Biosynthesis of the vacuolar H+-ATPase accessory subunit Ac45 in Xenopus pituitary

Vacuolar H+-ATPases (V-ATPases) mediate the acidification of multiple intracellular compartments, including secretory granules in which an acidic milieu is necessary for prohormone processing. A search for genes coordinately expressed with the prohormone proopiomelanocortin (POMC) in the melanotrope cells of Xenopus intermediate pituitary led to the isolation of a cDNA encoding the complete amino-acid sequence of the type I transmembrane V-ATPase accessory subunit Ac45 (predicted size 48 kDa). Comparison of Xenopus and mammalian Ac45 sequences revealed conserved regions in the protein that may he of functional importance. Western blot analysis showed that immunoreactive Ac45 represents a approximate to 40-kDa product that is expressed predominantly in neuroendocrine tissues; deglycosylation resulted in a approximate to 27-kDa immunoreactive Ac45 product which is smaller than predicted for the intact protein. Biosynthetic studies revealed that newly synthesized Xenopus Ac45 is an N-glycosylated protein of approximate to 60 kDa; the nonglycosylated, newly synthesized form is approximate to 46 kDa which is similar to the predicted size.
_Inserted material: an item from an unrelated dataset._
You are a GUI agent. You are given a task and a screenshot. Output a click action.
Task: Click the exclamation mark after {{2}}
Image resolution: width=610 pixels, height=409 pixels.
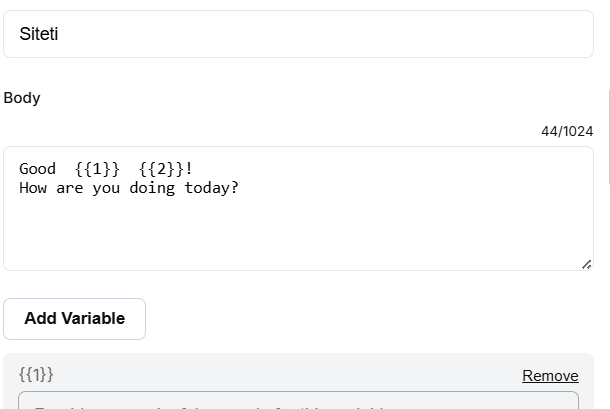[x=189, y=169]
Immunocytochemical analysis showed that in Xenopus pituitary, Ac45 is highly expressed in the biosynthetically active melanotrope cells. We conclude that the regionally conserved Xenopus Ac45 protein is synthesized as an N-glycosylated approximate to 60-kDa precursor that is intracellularly cleaved to an approximate to 40-kDa product and speculate that it may assist in the V-ATPase-mediated acidification of neuroendocrine secretory granules.